A NATO coalition led by France and Britain has been bombing Libya since March, under a UN mandate to protect civilians caught up in a battle with rebel forces intent on ending Qadhafi's 41-year rule.

But the rebels' advance toward Tripoli has been checked, creating a quandary for Western powers who want a quick outcome in Libya but do not want to risk getting embroiled in another Middle Eastern conflict by putting troops on the ground.

Britain and France have tried to help break the deadlock by agreeing to deploying attack helicopters over Libya. This will be able to give close ground support to rebel forces, though they are also at greater risk of being shot down.

The commander of NATO's operation for Libya said British and French helicopters would be deployed soon.

"These helicopters will be operated under the Unified Protector mandate… they will be brought into action as soon as they are ready," Lieutenant General Charles Bouchard told a briefing.

Qadhafi has denied attacking civilians, saying his forces were forced to act against armed criminal gangs and Al-Qaeda militants. He says the NATO intervention in an act of colonial aggression aimed at grabbing Libya's oil.

Rebel-held Misrata, Libya's third-biggest city, is where the helicopters are likely to deploy first.

Rebels fighting there say they are needed because pro-Qadhafi forces are able to evade attack from high-altitude warplanes by concealing artillery pieces under trees or moving them once they have fired, a tactic known as "shoot and scoot."

A Reuters reporter in Misrata said rebels and forces loyal to Libyan Qadhafi engaged in a second day of fierce fighting on the Western outskirts of the city on Friday.

The reporter said he could see white puffs of smoke and dust from where mortars fired by pro-Gaddafi forces were landing.

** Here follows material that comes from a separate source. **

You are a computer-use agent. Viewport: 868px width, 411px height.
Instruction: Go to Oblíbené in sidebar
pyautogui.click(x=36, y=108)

The rebels responded by firing back with rockets and heavy machine guns, shouting "Allahu Akbar!," or "God is Greatest!," after each volley.

Doctors at Misrata's hospital said three rebels were killed and 16 wounded in the fighting on Friday.

"We are being attacked from all sides with rockets, RPGs (rocket-propelled grenades) and mortars," said Faraj al-Mistiri, 36, a rebel fighter.

"It started between 5:30 and 6:00 am. They have advanced. It's normal to and fro. They are trying their hardest to get back into Misrata," he said.

Qadhafi's forces intensified their attacks too on the town of Zintan, part of a chain of mountain-top settlements in the Western Mountains, near Libya's border with Tunisia, where rebels have been holding off attacks for months.

A foreign doctor in Zintan, about 150 km southwest of Tripoli, said the town came under intense rocket fire overnight from pro-Qadhafi forces positioned to the east.

"There must have been about a hundred (strikes). I wasn't counting, but there were four or five rockets every half an hour or 15 minutes," Anja Wolz of Doctors Without Borders said by telephone.

Wolz said it was a "miracle" no one had been seriously hurt. She said Zintan's hospital was relocating to Jadu, another rebel-held town about 18 km (11 miles) west of Zintan.

"Zintan is emptying, people are leaving," she said.

A spokeswoman for Doctors Without Borders said the organization was in the process of evacuating its team from Zintan because of the bombing, but that it hoped to return.

In the capital Tripoli, Qadhafi's main power base since he lost control over the eastern side of the country to the rebels, NATO launched a fourth night of airstrikes on Thursday.

Several large explosions rocked Tripoli late on Thursday night and a column of smoke was seen rising from Qadhafi's Bab al-Aziziyah compound, a Reuters correspondent said.

Earlier, Libyan Prime Minister al-Baghdadi Ali Al-Mahmoudi gave a rare news conference at which he repeated offers of a ceasefire. Rebels have rejected previous truce offers because they say Gaddafi's departure is a pre-condition.

"Libya is serious about a ceasefire," Mahmoudi said.

But he added: "The leader Muammar Qadhafi is the leader of the Libyan people; he decides what the Libyan people think. He is in the hearts of the Libyan people."